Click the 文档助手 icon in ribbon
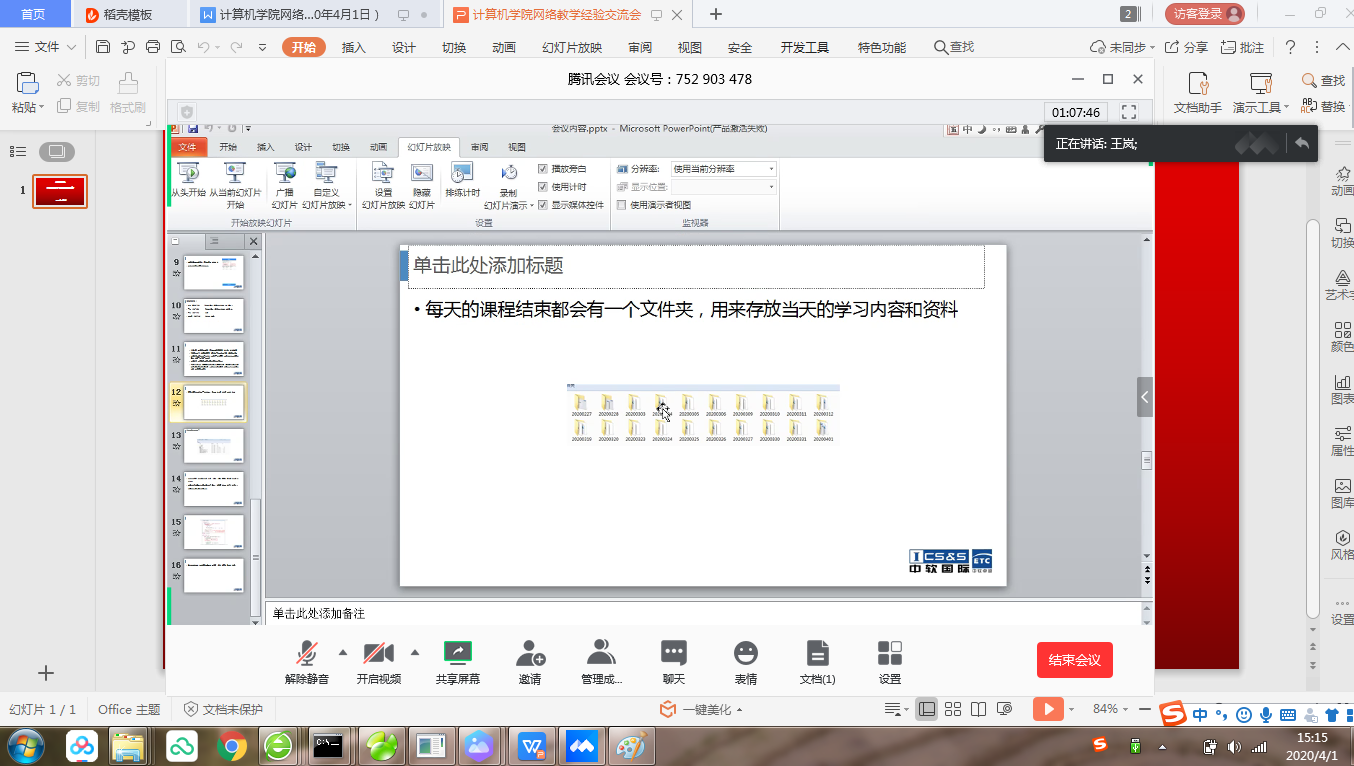Viewport: 1354px width, 766px height. pos(1197,85)
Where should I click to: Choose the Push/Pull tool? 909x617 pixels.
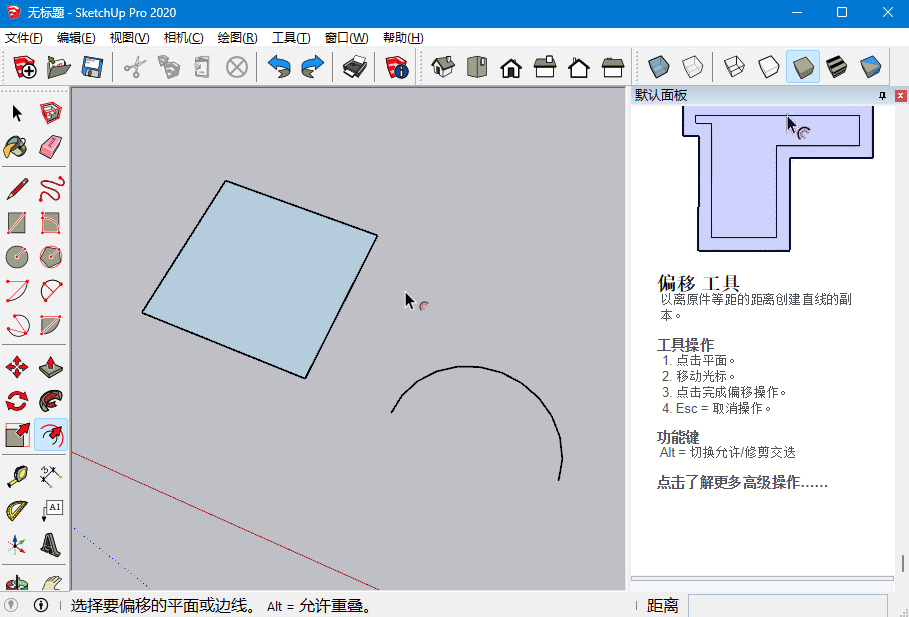[51, 368]
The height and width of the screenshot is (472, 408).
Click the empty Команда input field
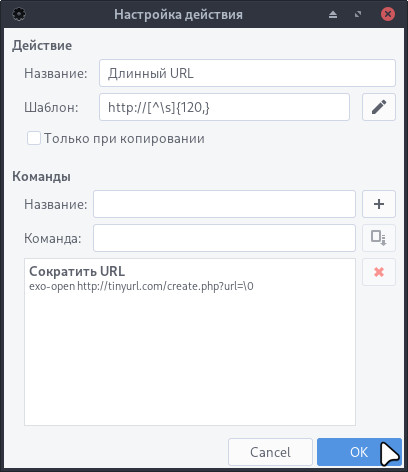click(224, 238)
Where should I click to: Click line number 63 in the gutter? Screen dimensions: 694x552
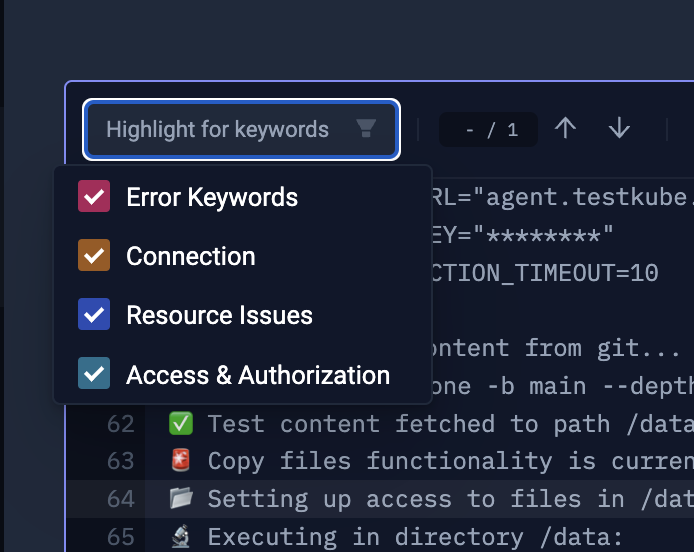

Work task. Print exactly, and print only, the lines from the line with "Where should I click to: Choose" through the last line of the entries, both ends included. No pictures belong in the result.

Final answer.
Where should I click to: Choose the Push/Pull tool? 909x617 pixels.
[51, 368]
The height and width of the screenshot is (472, 408).
Click the empty Команда input field
click(224, 238)
Where should I click to: Click line number 63 in the gutter? Screen dimensions: 694x552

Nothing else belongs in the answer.